Однажды Лятуге отважился и жестом попросил у техника растопку. Он быстро выхватил свой нож и стал расщеплять лучинку. Получался букетик из стружек. Так чукчи разводили в тундре свои костры. Приготовив стружку, Лятуге показал ее технику и улыбнулся.

— Очень хорошо, — сказал тот. — Ты скоро меня превзойдешь.

Так Лятуге приступил к самостоятельной работе.

В тот же день он устроил нам невообразимый угар. Угар для него был тоже незнаком. Но Лятуге почувствовал что-то неладное и вечером, когда закончил топить печи, носился, действительно как угорелый, по обширным комнатам школы и еще крепче задвигал заслонки голландских печей. Положение, однако, не улучшалось, а, наоборот, становилось все хуже и хуже.

Лятуге побежал к своему учителю по печному делу.

По расстроенному лицу его техник решил, что случился пожар, и опрометью побежал в школу.

Лятуге видел, как его «учитель» быстро открывал заслонки, форточки и двери. Вскоре Лятуге свалился, и его отправили в больницу. На другой день он выздоровел и после первого неудачного самостоятельного опыта стал прекрасным истопником.

Следующей его обязанностью было мытье полов. Лятуге не только не знал этого «искусства», но даже не подозревал о его существовании. В чукотских жилищах, где деревянный пол заменяет моржовая шкура, грязь только выметается, полы не моют, так как шкура от воды разбухает и портится.

Когда ему показали, как нужно мыть пол, Лятуге хохотал от всей души. Но, поскольку это дело серьезно вменялось ему в обязанность, он принялся за работу со всем усердием.

Рано утром можно было видеть, как Лятуге, раздевшись догола, ползал на полу и наводил блеск и чистоту. Полы были крашеные, и это значительно облегчало его труд. Через некоторое время Лятуге решил, что пол лучше мыть на ночь. Его предложение было принято.

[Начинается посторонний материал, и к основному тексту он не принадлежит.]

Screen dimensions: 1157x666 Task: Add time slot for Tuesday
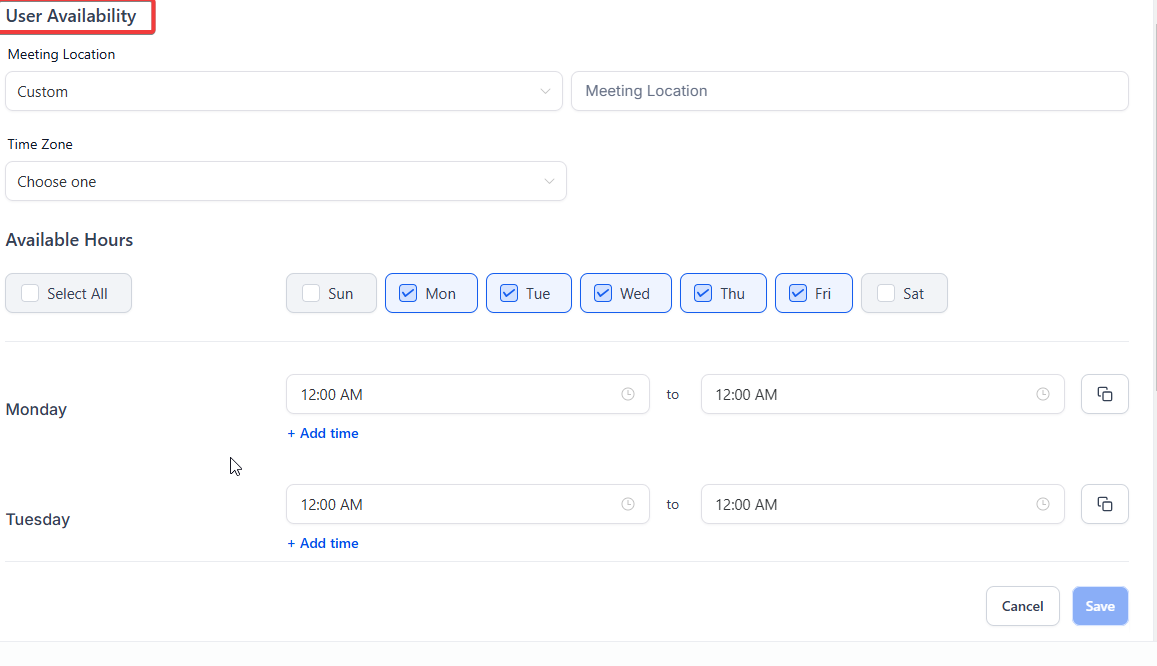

А еще через несколько дней Лятуге придумал новый способ мытья полов.

В одно из своих посещений отец жестами рассказал сыну, как на пароходе мыли палубу швабрами. Отец высказал мысль, что палуба парохода мало чем отличается от школьного пола: как здесь, так и там пол был деревянный. Лятуге незамедлительно изготовил из веревок большую швабру.

Поздно вечером, проходя мимо школы, я заглянул к Лятуге и, войдя в зал, был поражен: Лятуге босиком, без рубахи стоял в самом центре зала и с силой размахивал шваброй во все стороны. Все стены, отделанные масляной краской, покрылись грязными пятнами. Увидев меня, он остановился, широко улыбнулся и показал на свое «изобретение».

«Смотри-ка, какую удобную штуку я придумал! Быстрей и легче», — говорил его взгляд.

Мне было и смешно и жалко хороших, чистых стен. Мою улыбку он принял за одобрение и еще усердней стал размахивать шваброй.

Опасаясь его взмахов, я пробрался вперед и, оказавшись перед ним, поднял руку. Лятуге посмотрел на меня и в моем удивленном взгляде прочел, видимо, не то, чего ожидал.

Я принес чистую тряпку, подвел Лятуге к стене и, показывая на грязное пятно, вздыхая и качая головой, стал стирать грязь.

Лятуге засуетился, замычал, швабру бросил на пол и, взяв тряпку, торопливо принялся стирать пятна.